Suprema Corte proibe fechamento da Casa Oriente
Jerusalém, 11 (AE-AP) - A Suprema Corte de Israel proibiu hoje (11) o governo de fechar a sede da Organização para a Libertação da Palestina (OLP) em Jerusalém, evitando, assim, possíveis tensões pré-eleitorais.
Pacifistas haviam pedido à Suprema Corte que bloqueasse, pelo menos até a realização das eleições, na próxima segunda-feira, a decisão do primeiro-ministro israelense, Benjamin Netanyahu, de fechar a chamada Casa do Oriente.

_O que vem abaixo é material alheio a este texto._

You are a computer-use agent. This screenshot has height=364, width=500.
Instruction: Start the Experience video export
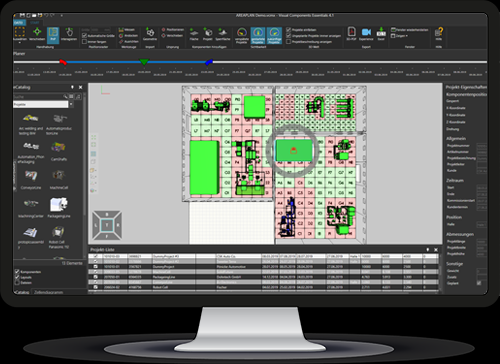(366, 34)
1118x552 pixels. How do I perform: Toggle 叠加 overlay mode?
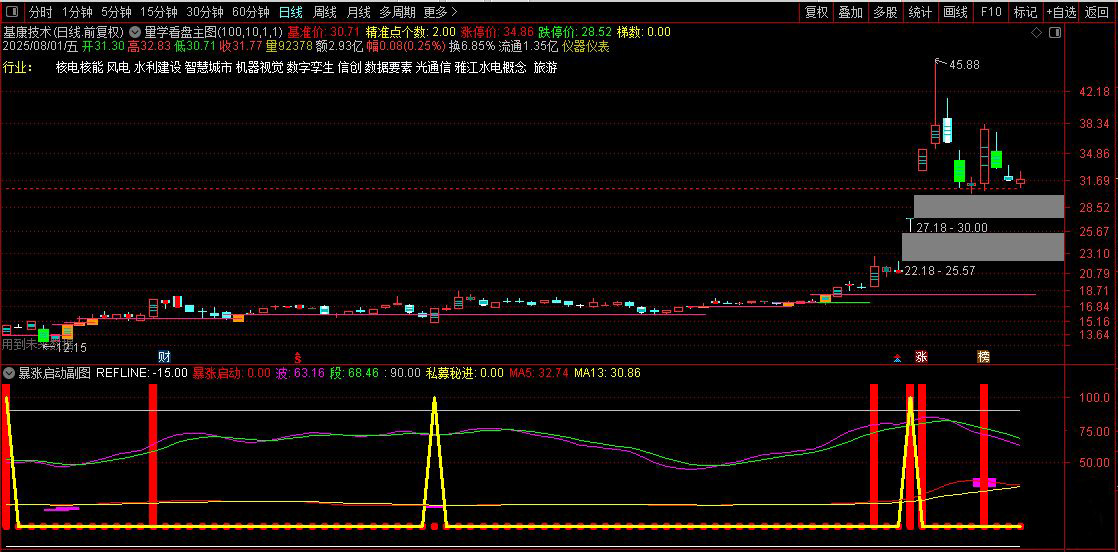(851, 12)
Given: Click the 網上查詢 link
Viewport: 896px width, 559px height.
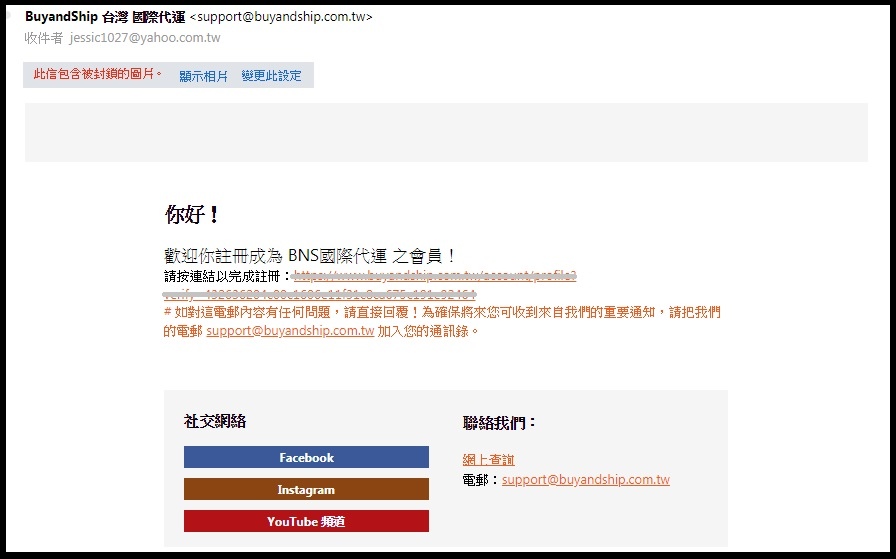Looking at the screenshot, I should pos(488,459).
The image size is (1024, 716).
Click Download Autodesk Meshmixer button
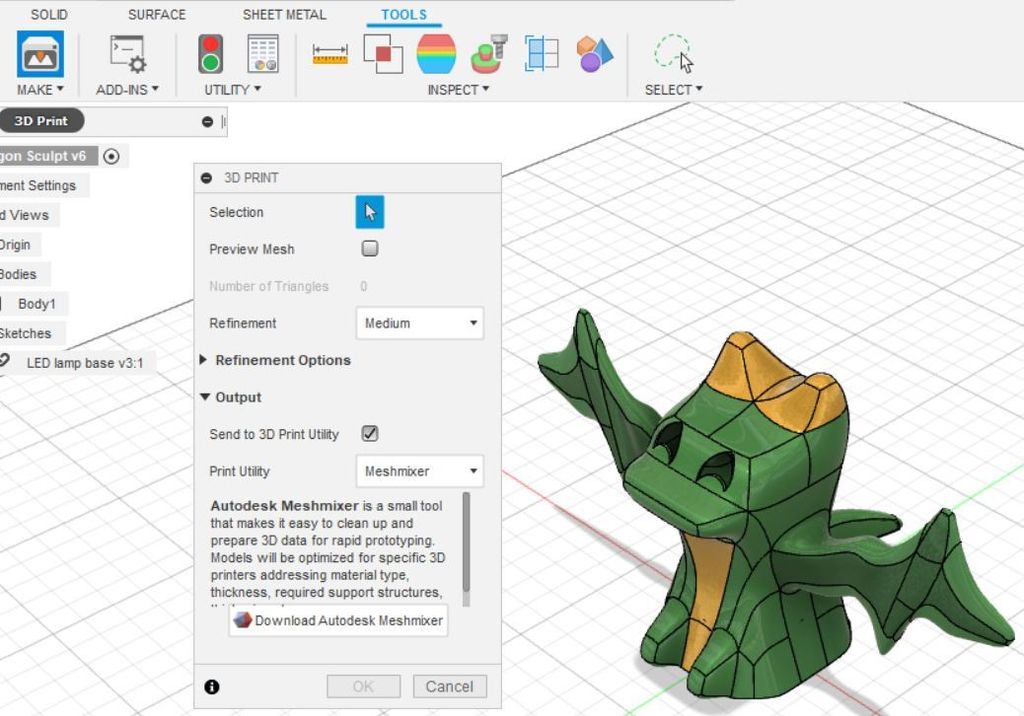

Muitos analistas consideraram "eleitoreira" a atitude de Netanyahu, que está em desvantagem nas pesquisas de opinião em relação ao candidato trabalhista Ehud Barak.
A juiza Dalia Dorner estipulou um prazo de sete dias (próxima terça) para que o governo israelense e oficiais palestinos expliquem por que não chegaram a um consenso quanto à questão da Casa Oriente.

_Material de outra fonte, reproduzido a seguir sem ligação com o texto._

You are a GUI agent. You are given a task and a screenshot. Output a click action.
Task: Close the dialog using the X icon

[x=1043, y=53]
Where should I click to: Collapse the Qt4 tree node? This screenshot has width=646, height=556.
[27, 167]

Líderes palestinos e autoridades do setor de segurança de Israel alertaram para o risco de violentos distúrbios caso os escritórios palestinos fossem fechados. Os palestinos consideram o local um símbolo de sua aspiração de transformar o setor oriental de Jerusalém na capital de seu futuro Estado.
Momentos antes de a Suprema Corte anunciar seu veredito, o prefeito de Jerusalém, Ehud Olmert, membro radical do partido Likud, de Netanyahu, surpreendeu ao exortar o primeiro-ministro a não adotar qualquer ação contra a Casa do Oriente antes das eleições.
Dirigentes da Casa do Oriente esquivaram-se de entrar com a apelação na Suprema Corte e recorreram aos ativistas para fazê-lo, supostamente porque não queriam que a atitude fosse vista como um reconhecimento da jurisdição israelense sobre toda a cidade de Jerusalém.
Israel capturou o setor oriental e árabe de Jerusalém da Jordânia na Guerra dos Seis Dias, em 1967, e o anexou à sua capital.